Extracted records =>
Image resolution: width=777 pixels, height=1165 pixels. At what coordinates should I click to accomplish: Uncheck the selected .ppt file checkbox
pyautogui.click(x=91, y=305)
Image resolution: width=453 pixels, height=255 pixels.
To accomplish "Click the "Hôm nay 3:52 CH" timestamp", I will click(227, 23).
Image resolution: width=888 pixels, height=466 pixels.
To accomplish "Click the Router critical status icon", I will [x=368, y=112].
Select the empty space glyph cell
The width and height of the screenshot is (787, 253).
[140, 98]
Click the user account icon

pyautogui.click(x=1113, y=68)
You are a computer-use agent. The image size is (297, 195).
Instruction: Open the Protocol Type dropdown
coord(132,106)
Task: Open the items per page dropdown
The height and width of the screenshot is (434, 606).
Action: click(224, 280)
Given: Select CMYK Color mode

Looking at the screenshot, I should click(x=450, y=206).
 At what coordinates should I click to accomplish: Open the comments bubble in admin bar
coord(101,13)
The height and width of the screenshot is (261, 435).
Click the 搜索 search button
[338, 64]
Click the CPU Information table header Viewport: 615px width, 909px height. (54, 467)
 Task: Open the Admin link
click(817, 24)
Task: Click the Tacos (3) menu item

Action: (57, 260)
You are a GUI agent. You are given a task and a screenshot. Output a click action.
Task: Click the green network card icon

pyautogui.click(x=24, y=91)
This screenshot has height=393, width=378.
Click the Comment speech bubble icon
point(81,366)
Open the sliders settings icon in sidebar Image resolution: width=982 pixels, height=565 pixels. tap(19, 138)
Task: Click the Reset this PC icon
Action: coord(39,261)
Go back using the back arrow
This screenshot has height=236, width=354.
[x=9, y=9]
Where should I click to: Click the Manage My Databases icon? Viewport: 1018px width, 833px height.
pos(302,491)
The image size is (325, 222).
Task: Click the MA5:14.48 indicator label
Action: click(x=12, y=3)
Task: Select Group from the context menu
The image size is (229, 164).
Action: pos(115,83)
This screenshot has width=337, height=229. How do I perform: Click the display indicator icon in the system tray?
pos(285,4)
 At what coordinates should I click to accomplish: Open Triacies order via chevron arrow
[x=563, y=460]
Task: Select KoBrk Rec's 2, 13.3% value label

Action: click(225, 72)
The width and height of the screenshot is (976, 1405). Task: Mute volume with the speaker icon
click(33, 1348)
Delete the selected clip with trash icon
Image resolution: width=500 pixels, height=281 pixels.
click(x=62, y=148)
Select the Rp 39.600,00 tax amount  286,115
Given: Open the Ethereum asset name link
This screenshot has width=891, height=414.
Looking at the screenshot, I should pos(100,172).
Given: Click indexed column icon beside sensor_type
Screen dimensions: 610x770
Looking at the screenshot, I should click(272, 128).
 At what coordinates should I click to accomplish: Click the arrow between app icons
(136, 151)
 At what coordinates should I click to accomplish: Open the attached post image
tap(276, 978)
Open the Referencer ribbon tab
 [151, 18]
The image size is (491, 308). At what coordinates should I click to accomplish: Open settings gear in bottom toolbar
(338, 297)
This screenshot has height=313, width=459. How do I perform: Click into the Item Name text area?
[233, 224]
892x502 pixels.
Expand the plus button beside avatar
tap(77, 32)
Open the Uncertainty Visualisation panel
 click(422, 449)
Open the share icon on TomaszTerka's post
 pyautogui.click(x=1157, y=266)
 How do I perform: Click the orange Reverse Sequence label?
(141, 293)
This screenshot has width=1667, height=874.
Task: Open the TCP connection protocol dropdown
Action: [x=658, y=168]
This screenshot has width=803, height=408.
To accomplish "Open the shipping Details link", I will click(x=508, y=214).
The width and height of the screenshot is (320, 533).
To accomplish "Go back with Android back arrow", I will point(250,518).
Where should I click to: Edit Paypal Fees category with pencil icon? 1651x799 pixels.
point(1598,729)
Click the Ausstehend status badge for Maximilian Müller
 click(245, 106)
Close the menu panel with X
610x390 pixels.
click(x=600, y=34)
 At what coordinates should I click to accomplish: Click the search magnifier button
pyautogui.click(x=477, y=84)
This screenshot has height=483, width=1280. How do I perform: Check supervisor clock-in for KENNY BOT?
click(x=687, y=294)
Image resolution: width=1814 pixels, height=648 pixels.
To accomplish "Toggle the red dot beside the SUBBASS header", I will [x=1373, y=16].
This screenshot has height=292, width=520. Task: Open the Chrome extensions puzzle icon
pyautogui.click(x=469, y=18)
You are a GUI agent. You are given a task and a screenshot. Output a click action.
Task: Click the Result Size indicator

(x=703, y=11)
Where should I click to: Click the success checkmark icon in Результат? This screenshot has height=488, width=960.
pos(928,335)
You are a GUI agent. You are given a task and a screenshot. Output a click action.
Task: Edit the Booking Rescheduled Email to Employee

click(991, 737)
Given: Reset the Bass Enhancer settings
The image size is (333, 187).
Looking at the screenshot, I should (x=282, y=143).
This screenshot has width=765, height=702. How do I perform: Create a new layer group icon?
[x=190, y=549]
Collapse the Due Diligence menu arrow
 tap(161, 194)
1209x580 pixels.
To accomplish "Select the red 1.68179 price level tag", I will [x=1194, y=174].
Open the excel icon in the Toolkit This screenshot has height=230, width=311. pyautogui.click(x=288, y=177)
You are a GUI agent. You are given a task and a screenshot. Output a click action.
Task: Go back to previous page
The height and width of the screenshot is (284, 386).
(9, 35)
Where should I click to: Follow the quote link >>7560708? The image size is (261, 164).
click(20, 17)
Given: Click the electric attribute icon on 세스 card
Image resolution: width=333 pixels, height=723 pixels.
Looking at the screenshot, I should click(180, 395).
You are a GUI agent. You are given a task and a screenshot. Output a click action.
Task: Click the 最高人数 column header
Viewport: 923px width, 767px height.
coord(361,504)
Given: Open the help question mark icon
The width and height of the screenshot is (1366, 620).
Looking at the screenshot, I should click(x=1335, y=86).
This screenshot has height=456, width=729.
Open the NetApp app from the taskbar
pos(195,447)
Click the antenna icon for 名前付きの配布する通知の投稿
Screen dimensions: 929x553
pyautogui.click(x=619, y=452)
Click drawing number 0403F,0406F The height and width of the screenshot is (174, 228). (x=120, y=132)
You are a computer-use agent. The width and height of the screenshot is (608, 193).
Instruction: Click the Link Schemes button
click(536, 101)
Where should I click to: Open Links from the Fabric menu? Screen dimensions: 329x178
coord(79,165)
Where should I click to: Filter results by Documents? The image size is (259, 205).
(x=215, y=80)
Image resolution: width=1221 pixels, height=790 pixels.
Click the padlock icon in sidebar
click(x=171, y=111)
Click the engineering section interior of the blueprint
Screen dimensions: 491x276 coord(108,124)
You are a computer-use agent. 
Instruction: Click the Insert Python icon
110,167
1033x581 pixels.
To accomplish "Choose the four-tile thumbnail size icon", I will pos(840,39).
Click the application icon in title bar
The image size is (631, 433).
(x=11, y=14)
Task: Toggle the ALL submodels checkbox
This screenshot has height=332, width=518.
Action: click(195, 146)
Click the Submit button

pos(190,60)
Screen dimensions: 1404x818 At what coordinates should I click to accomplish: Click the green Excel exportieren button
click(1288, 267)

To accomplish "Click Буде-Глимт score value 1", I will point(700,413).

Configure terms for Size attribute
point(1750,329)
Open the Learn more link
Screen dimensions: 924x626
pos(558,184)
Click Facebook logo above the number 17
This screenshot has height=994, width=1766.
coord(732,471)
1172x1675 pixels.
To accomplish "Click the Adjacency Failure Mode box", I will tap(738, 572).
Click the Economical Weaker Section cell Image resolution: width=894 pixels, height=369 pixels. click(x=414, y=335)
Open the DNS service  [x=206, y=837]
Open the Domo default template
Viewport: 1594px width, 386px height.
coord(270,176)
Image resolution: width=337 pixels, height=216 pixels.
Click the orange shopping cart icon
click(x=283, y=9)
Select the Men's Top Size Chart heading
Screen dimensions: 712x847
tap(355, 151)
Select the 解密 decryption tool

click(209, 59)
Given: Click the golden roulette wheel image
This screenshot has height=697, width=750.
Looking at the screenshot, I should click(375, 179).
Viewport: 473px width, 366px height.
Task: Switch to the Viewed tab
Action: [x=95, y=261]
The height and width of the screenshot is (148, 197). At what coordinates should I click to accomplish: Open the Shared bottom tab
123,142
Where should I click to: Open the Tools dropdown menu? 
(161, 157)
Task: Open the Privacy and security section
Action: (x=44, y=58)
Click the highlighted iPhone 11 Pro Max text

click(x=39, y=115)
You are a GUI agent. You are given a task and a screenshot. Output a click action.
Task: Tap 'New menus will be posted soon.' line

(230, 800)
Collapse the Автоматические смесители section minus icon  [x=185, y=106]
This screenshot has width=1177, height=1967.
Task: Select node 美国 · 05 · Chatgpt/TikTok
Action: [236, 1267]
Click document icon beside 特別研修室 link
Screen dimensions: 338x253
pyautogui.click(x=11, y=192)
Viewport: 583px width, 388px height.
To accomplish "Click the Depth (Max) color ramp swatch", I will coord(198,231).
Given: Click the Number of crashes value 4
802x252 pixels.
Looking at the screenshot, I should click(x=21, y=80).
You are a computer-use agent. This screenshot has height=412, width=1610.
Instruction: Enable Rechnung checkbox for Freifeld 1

What you should do => Show each line in the data where the string "Toggle" appears.

Result of the task =>
To accomplish "Toggle the red dot beside the SUBBASS header", I will [x=1373, y=16].
Task: Toggle the ALL submodels checkbox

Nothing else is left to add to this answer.